An off-colour Manchester United missed the chance to open up a nine-point gap at the top of the Premier League as they were held to a draw by Newcastle.
The visitors were guilty of poor passing throughout, though Wayne Rooney and Ryan Giggs missed good chances.
And striker Javier Hernandez felt he was fouled in the box by Danny Simpson late on, only to be booked for a dive.
Newcastle deserved a point, though, and might have had a penalty of their own when Anderson felled Peter Lovenkrands.
Both decisions could have gone either way, with contact made on each occasion, but referee Lee Probert waved the appeals away to ensure an absorbing clash ended goalless at St James' Park.
It is a result which could prove valuable for Newcastle, taking them as it does to the 40-point mark teams often cite as necessary to guarantee safety from relegation.
But for Red Devils boss Sir Alex Ferguson and his men it will be considered a case of two points dropped and means second-place Arsenal and third-place Chelsea could pull to within four and six points respectively of his side should they win their games in hand.
It remains a tall order for the chasing two, but as both face Man Utd in the run-in, neither will count themselves out of the title race just yet.

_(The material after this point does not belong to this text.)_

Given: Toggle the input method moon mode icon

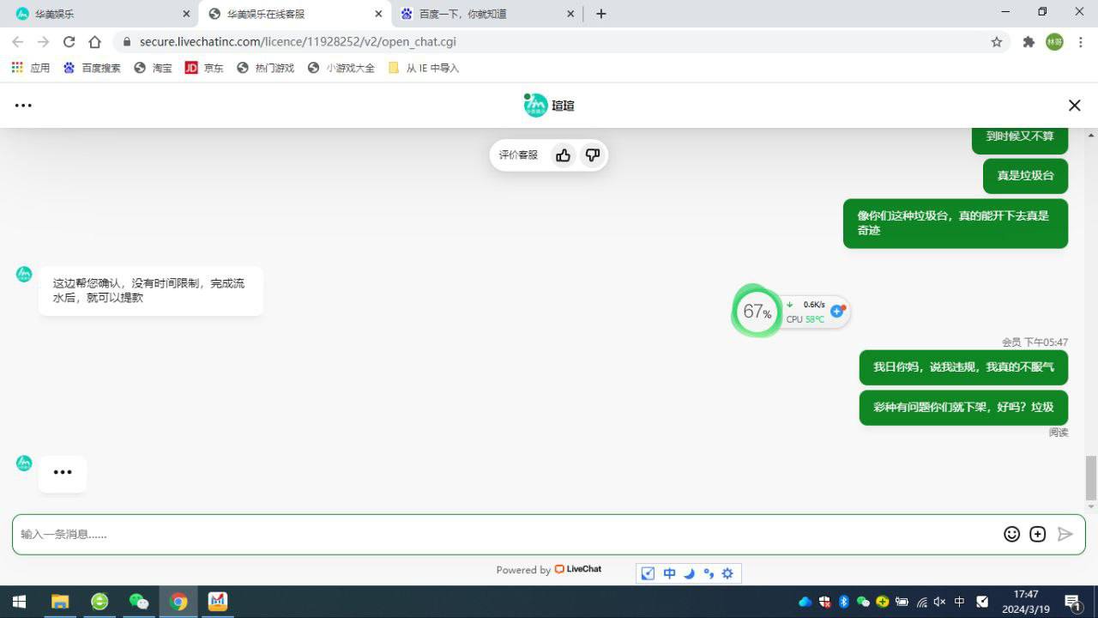Looking at the screenshot, I should 689,573.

Arsenal's dramatic draw with Liverpool on Sunday had appeared to leave the door wide open for Man Utd to open a hugely significant gap at the top of the table with a win at St James' Park - and with the Magpies pretty stable in mid-table with six matches to go in the campaign, many might have expected a cakewalk on Tyneside.
Far from it. The visitors forged the two clearest chances of the first half, but the opening 45 minutes were far more memorable for an effervescent home display that defied those expecting the Magpies to roll over on their own patch.
Buoyed by a typically raucous home crowd and driven on the pitch by the likes of Joey Barton, Jonas Gutierrez and Cheik Tiote, Newcastle recovered from a glorious early Man Utd chance to cause the visitors all sorts of problems.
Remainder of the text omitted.